O empresário Alcides Hahn, de Santa Catarina, foi condenado pelo Supremo Tribunal Federal (STF) a 14 anos de prisão em regime fechado. Ele contribuiu com R$ 500 para o custeio de um ônibus que levou manifestantes de Blumenau a Brasília durante os atos de 8 de janeiro. Outros dois homens também financiaram o fretamento, sendo que um deles, Vilamir Valmor Romanoski, repassou R$ 10 mil e é descrito como uma figura de liderança nas mobilizações pró-Jair Bolsonaro.
Hahn foi condenado por cinco crimes, incluindo abolição violenta do Estado Democrático de Direito e golpe de Estado. A defesa alegou que a acusação se baseou apenas na transferência de R$ 500, sem evidências de que o dinheiro tivesse relação com os atos. Durante o depoimento, Hahn afirmou que o Pix foi feito como um empréstimo, sem conhecimento do destino da viagem.

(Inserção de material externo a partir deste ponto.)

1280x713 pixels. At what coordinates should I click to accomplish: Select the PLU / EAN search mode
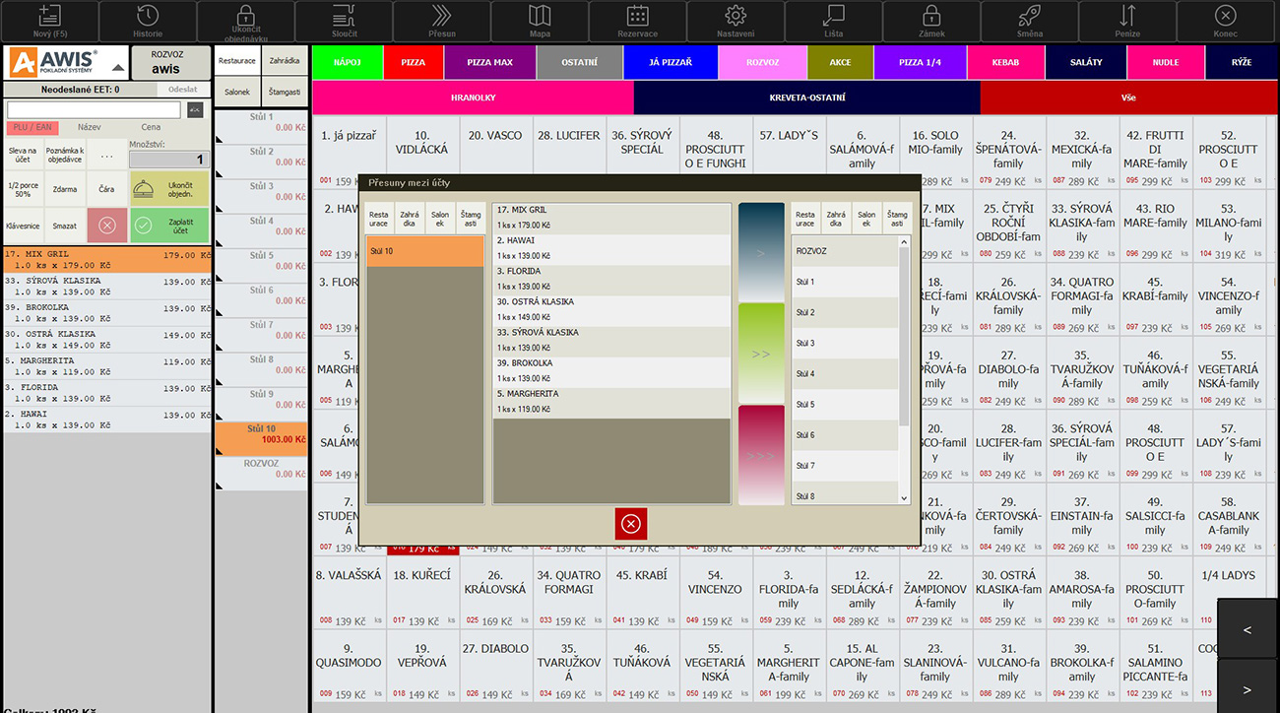[x=33, y=127]
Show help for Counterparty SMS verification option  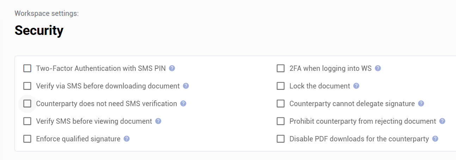click(x=183, y=104)
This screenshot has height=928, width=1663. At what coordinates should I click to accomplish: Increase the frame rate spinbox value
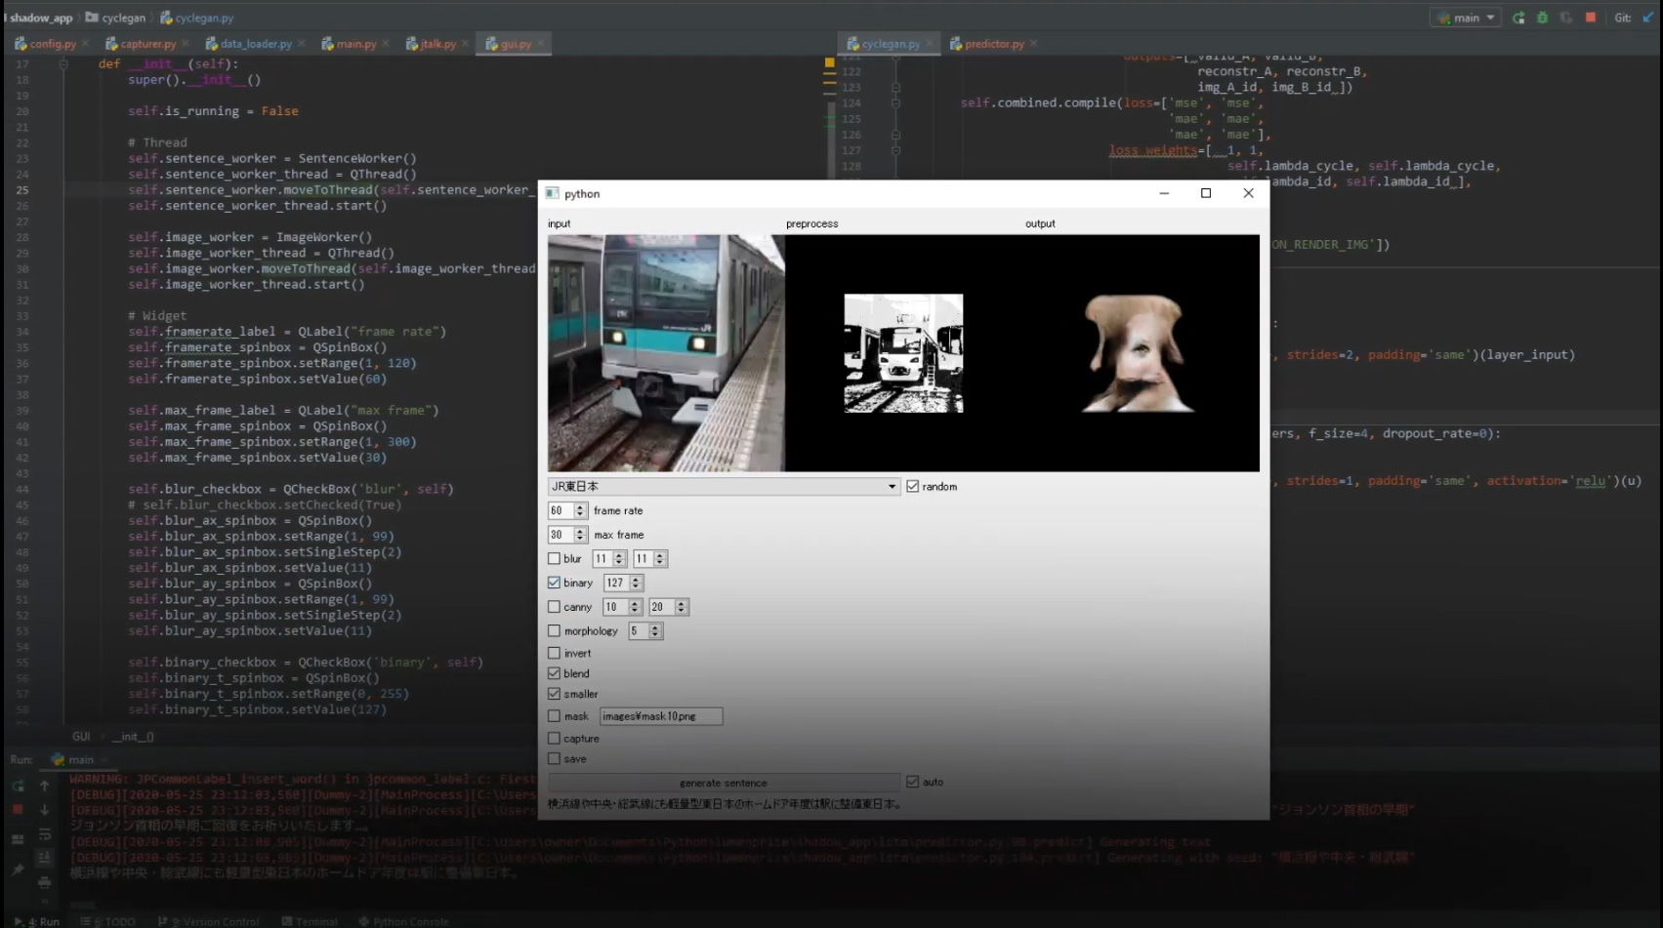click(580, 506)
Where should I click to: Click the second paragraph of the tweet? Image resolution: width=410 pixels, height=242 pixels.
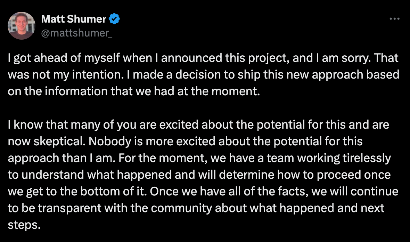click(x=203, y=175)

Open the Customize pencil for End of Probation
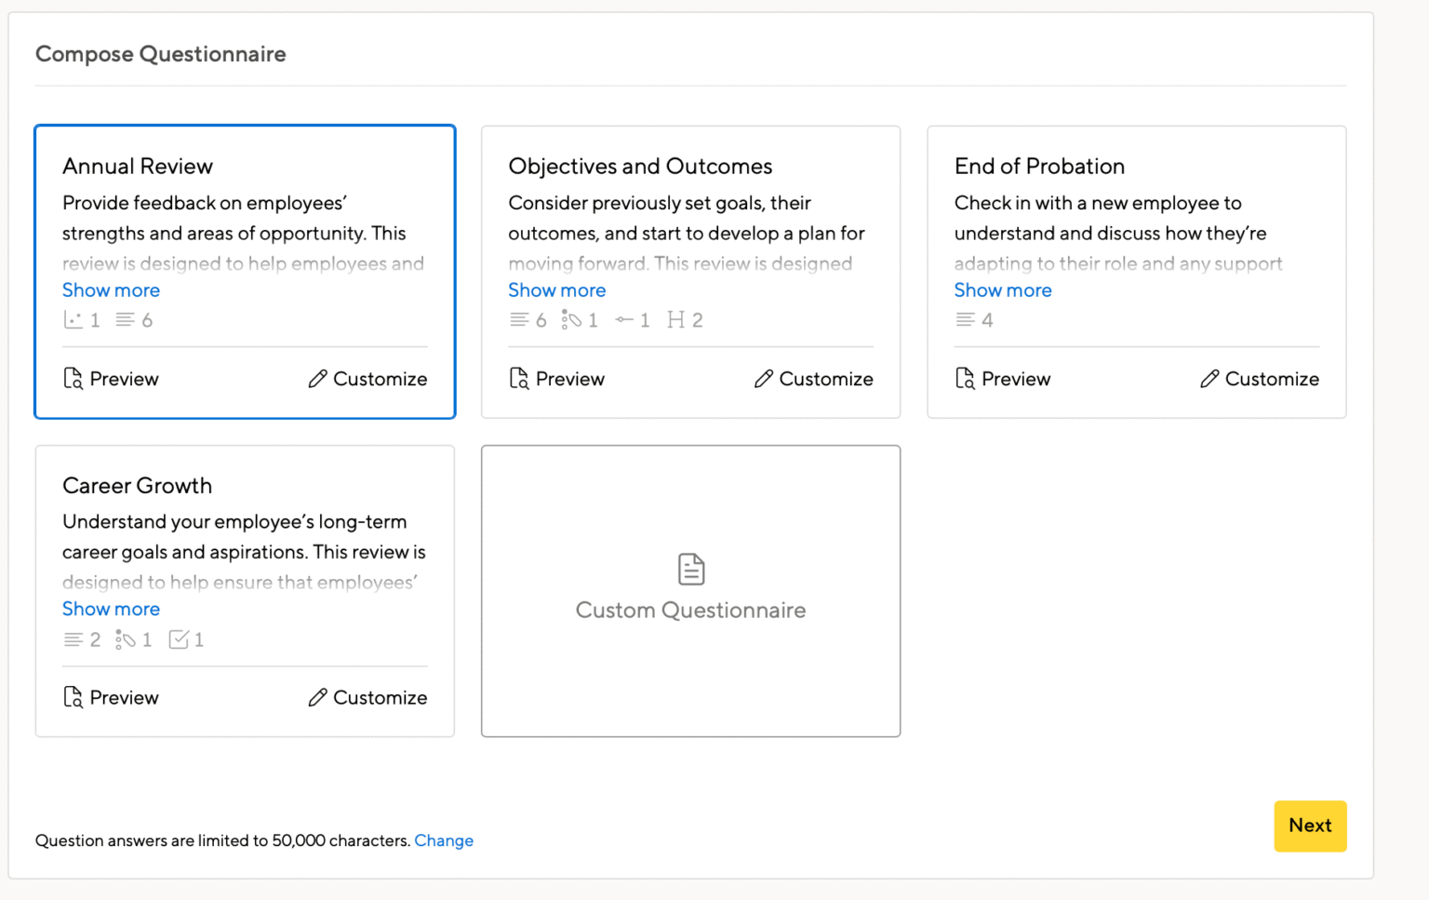pos(1259,379)
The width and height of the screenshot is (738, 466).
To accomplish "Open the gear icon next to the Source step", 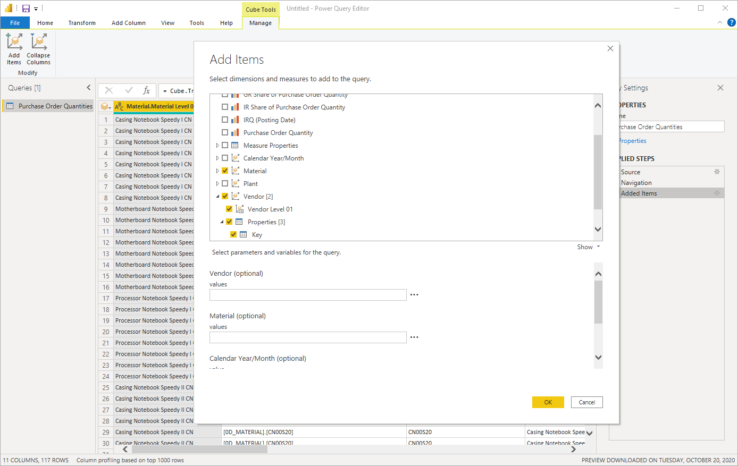I will tap(717, 172).
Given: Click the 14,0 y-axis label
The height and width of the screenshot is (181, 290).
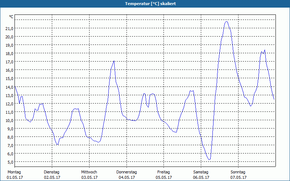Looking at the screenshot, I should (x=9, y=87).
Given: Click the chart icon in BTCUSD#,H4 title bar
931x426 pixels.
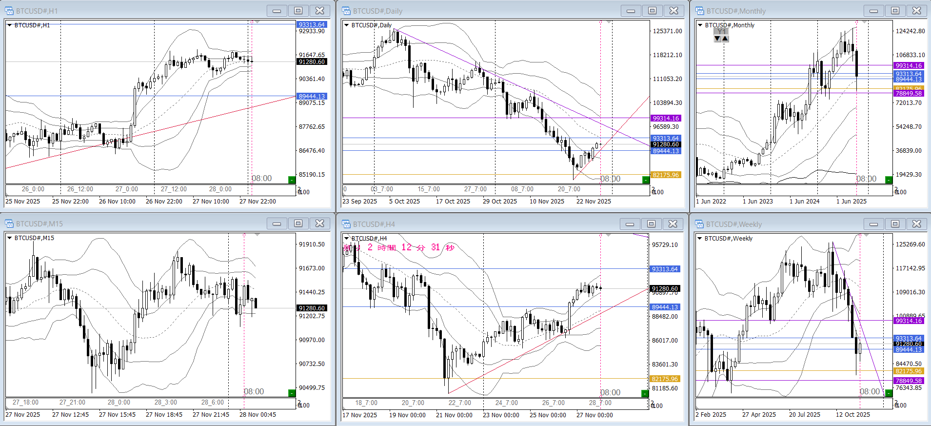Looking at the screenshot, I should point(346,224).
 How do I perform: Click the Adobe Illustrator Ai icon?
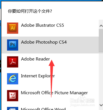click(x=13, y=28)
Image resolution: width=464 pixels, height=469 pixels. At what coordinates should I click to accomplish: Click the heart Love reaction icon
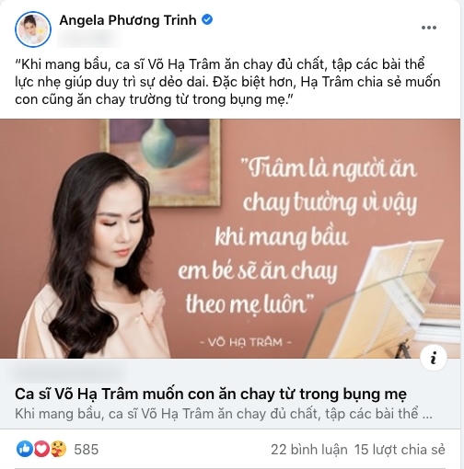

Em decisão de outubro de 2024, o ministro Alexandre de Moraes afirmou que a Procuradoria-Geral da República (PGR) pode optar por não oferecer Acordo de Não Persecução Penal aos réus. As penas para os réus foram fixadas em 14 anos de prisão, além de multas e indenizações. A condenação inclui 100 dias-multa, com valor correspondente a um terço do salário mínimo, e indenização de R$ 30 milhões por danos morais coletivos.